Saturday, July 30, 2022

Jumpa & Rasa [Lagi]

 




Bismillah...

Seharian tidak melakukan kegiatan produktif, membuat jiwa ini selalu menyesal. Jika waktu hanya terbuang scrooling beranda sosial media, rasanya benar-benar sia-sia. Padahal waktu terus berjalan meskipun tanpa kaki.

Ada banyak hal yang mesti saya selesaikan. Namun, jiwa malasku sering menguat mengakar membuatku mager tingkat tinggi. Astagfirullah... ampuni jiwa dan raga ini yang lalai.

Tetangga kamar kos, Lisa mengetuk pintuku. Ia memberi dua potong paria. Di daerahku disebut Kambu Paria. Makanan bersantan dengan kelapa parut yang disangrai. Jangan tanya bagaimana rasanya, tentu mengikuti rasa paria yang bercita rasa dasar pahit.

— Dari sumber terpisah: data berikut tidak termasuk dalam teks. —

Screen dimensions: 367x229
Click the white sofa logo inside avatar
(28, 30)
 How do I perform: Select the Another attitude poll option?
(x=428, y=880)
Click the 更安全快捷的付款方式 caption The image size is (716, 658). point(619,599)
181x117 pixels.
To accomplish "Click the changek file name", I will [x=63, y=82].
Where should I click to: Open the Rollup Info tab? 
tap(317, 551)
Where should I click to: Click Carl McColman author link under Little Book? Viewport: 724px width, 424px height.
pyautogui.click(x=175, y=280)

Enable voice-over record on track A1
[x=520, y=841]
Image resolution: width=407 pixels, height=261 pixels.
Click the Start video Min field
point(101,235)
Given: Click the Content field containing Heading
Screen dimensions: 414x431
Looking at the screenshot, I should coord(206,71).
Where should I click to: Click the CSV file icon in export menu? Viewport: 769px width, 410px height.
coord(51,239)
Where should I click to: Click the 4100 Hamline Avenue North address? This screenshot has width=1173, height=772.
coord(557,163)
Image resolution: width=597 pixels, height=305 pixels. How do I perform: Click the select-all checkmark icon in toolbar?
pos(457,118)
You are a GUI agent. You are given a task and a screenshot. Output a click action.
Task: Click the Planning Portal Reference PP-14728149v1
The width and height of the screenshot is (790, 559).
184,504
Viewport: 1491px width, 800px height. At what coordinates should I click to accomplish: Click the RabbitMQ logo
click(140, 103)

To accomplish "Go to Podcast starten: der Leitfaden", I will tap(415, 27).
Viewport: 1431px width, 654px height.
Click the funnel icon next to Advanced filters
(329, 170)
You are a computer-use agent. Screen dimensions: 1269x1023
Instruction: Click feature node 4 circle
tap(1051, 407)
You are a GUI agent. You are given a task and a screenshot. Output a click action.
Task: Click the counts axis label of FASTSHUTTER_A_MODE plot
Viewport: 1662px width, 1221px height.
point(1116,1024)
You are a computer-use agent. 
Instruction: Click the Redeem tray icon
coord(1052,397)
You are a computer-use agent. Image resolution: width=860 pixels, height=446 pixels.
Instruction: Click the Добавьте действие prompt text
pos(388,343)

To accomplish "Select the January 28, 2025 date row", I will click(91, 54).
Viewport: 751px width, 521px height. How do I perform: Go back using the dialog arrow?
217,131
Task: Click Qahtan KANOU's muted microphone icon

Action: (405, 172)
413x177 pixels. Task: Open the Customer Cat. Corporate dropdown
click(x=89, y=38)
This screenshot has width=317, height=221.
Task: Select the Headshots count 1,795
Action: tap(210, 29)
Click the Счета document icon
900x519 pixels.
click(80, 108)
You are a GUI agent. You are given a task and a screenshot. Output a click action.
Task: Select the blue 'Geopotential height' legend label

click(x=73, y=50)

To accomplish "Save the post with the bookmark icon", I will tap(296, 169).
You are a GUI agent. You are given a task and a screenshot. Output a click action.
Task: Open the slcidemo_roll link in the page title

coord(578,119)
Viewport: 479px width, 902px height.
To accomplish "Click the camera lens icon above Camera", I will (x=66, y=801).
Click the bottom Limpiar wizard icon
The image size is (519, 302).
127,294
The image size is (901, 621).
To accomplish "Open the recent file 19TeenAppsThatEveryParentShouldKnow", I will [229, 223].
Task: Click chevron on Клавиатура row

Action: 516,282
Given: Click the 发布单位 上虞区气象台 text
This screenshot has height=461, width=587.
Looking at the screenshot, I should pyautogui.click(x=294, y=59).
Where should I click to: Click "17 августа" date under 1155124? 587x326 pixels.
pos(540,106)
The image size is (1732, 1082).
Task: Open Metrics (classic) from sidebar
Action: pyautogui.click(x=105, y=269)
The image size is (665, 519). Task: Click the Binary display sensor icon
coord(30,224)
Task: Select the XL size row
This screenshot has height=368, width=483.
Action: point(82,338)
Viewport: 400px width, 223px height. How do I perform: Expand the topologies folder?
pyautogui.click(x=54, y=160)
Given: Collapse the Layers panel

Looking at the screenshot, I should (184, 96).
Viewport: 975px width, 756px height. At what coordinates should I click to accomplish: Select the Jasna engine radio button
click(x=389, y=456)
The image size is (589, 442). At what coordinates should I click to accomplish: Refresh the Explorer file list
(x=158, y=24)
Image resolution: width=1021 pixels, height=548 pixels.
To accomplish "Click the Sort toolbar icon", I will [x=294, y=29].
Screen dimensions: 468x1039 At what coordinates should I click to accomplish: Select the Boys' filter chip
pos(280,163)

Dulunya saya tidak suka, namun karena sering melihat kedua orangtuaku yang lahap memakan paria akhirnya, saya tersugesti jadi ikutan suka. Bisa begitu ya? Rasa suka semakin menguat karena memang Paria kaya khasiat.

Belum cukup satu jam berselang, Lisa kembali mengetuk pintu kamarku. Ia bertanya, apakah saya suka makan belut?

Dengan nada agak ragu, saya bertanya “sudah dimasak?”

Mengingat saya sangat geli (bukan geli, tapi jijik campur takut) melihat wujud utuh belut yang mirip ular.

“sudah dimasak Palekko kak,” kata Lisa sambil tersenyum.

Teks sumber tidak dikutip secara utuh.